» Task to complete: A bare count is the expected answer, namely the number of lines in the records that have the word "agent".

Start of Data supplied

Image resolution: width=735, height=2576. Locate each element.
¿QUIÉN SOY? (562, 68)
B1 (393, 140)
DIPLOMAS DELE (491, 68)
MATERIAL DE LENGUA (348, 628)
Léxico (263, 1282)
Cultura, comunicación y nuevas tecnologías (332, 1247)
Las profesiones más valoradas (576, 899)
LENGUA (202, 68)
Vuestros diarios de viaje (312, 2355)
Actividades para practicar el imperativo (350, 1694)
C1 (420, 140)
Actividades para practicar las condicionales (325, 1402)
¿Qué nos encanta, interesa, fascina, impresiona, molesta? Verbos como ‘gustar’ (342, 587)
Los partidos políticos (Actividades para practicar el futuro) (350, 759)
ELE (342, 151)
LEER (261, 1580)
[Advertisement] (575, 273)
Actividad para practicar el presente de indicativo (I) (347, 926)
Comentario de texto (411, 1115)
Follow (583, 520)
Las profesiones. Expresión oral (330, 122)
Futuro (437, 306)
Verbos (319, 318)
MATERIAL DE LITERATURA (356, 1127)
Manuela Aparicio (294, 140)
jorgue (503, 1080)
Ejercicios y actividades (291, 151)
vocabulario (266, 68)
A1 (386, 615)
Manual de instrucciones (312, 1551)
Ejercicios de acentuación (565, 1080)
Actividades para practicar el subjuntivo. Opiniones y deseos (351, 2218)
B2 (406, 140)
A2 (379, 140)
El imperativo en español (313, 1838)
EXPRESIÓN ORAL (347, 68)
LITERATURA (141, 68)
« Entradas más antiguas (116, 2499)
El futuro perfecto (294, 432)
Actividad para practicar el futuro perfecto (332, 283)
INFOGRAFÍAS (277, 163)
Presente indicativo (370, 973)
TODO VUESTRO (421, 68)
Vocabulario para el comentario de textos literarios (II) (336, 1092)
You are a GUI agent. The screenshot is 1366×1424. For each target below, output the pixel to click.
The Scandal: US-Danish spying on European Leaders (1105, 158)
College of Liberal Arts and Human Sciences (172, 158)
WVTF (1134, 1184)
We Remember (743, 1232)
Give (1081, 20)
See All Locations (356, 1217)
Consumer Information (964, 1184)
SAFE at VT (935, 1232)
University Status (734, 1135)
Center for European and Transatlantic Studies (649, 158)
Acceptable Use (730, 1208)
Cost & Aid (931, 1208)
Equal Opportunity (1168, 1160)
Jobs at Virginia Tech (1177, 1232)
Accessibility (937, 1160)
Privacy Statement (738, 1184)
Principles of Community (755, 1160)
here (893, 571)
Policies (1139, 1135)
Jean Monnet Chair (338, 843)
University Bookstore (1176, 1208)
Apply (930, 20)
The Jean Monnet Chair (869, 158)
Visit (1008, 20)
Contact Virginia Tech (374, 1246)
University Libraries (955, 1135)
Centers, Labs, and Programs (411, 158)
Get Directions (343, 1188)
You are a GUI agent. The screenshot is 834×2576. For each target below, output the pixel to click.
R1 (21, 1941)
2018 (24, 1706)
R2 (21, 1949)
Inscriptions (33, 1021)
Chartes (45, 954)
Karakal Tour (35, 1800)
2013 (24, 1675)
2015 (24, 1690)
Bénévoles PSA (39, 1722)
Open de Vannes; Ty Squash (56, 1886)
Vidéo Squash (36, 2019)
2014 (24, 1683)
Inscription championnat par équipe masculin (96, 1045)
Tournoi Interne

End of Data supplied

» Reply: 2